EXERCISE OBJECTIVE:
Which lines in the records below contain the string "blue"? Report each of them in full.

DATA TO PROCESS:
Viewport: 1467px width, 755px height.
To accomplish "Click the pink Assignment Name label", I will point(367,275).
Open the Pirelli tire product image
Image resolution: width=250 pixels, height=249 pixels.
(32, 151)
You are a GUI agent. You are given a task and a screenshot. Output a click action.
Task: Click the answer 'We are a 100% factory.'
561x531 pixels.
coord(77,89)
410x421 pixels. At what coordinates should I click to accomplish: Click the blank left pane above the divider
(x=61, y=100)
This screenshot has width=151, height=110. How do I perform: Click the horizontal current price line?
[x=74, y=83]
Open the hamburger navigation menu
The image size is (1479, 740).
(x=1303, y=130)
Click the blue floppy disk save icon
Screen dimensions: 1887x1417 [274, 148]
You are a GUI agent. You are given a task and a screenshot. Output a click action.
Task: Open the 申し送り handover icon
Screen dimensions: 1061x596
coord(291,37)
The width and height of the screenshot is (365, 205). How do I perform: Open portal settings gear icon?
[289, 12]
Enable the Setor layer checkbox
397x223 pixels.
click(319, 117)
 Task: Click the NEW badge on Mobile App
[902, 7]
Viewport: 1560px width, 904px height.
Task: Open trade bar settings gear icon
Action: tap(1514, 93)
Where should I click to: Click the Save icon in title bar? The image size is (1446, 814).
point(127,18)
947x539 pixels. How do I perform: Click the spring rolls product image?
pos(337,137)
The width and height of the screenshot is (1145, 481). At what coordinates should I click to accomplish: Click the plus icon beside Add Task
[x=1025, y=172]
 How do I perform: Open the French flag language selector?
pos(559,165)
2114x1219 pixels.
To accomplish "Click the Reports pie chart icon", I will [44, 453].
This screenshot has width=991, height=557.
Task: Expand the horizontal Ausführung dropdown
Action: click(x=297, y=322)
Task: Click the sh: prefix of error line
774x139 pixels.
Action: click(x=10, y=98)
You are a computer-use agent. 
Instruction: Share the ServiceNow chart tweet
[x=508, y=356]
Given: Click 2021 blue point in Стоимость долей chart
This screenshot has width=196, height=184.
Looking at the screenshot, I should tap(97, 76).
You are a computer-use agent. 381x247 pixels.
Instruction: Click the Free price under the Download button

TASK RESPONSE:
Click the blue floppy disk save icon
Given: Click 2021 blue point in Стоимость долей chart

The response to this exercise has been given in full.